> _PROBLEM DETAILS_: Keep every line in which "height" occurs and drop the rest of the data.

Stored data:
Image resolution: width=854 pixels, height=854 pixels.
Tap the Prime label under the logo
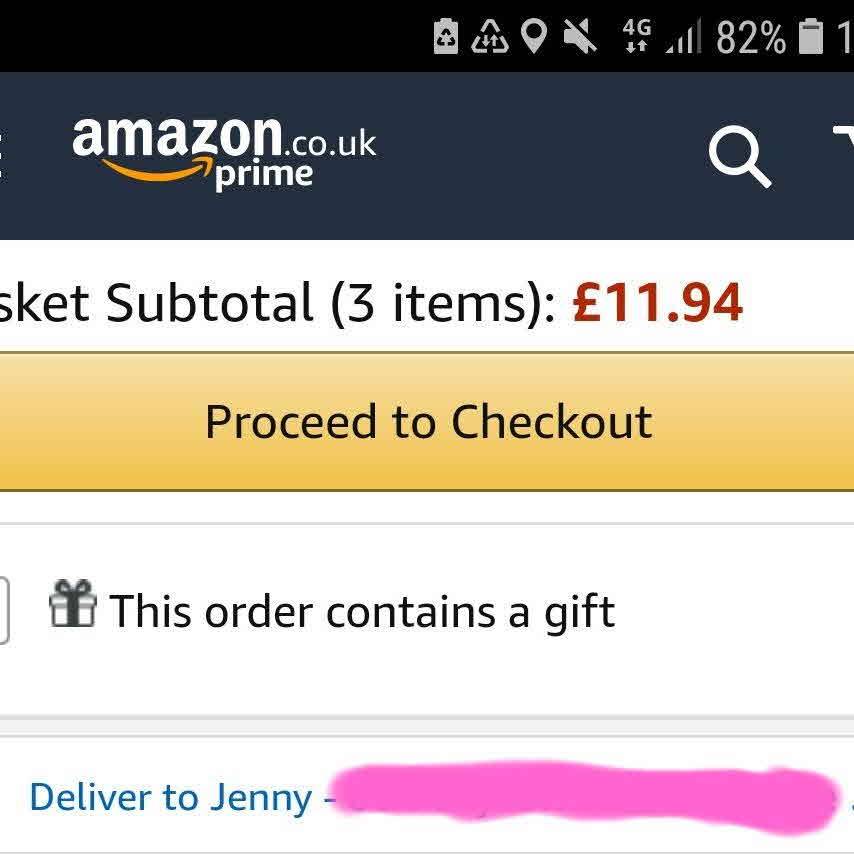tap(264, 176)
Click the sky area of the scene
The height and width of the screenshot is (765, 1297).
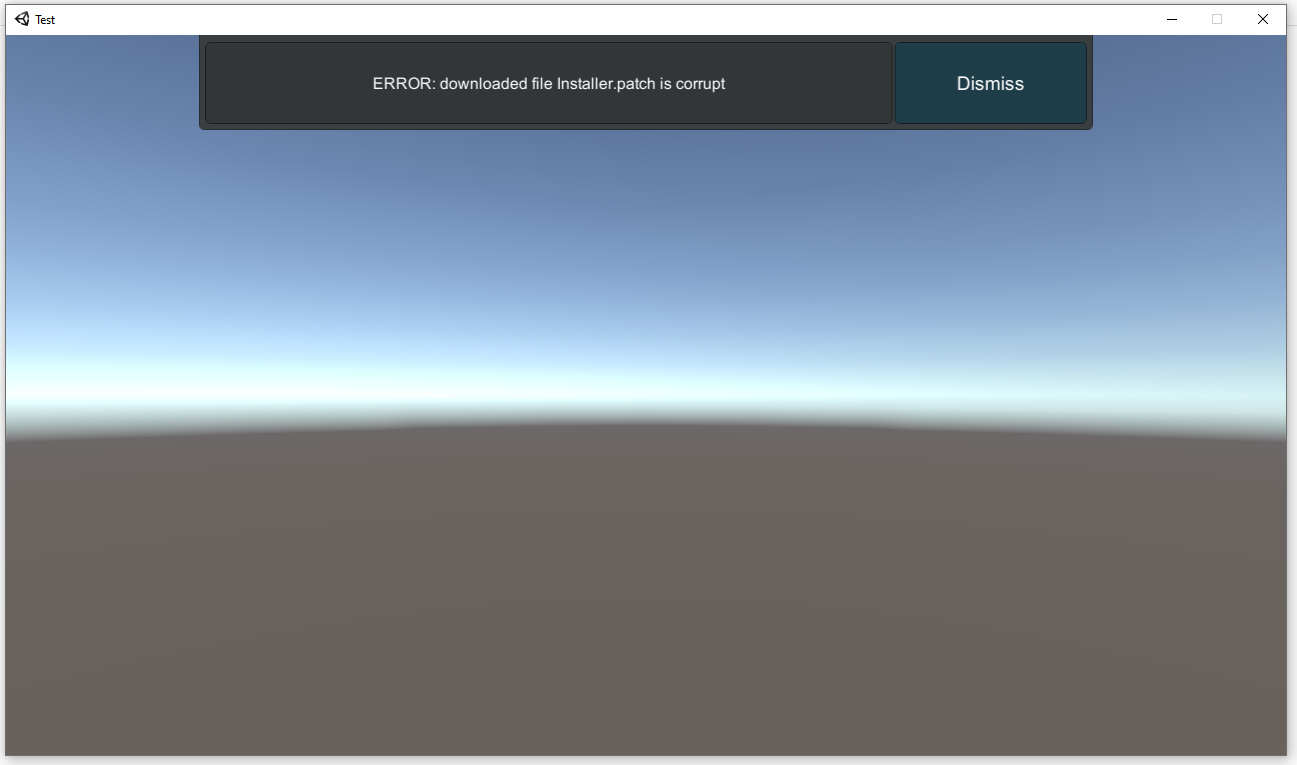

> _YOUR SOLUTION_:
Image resolution: width=854 pixels, height=854 pixels.
The height and width of the screenshot is (765, 1297).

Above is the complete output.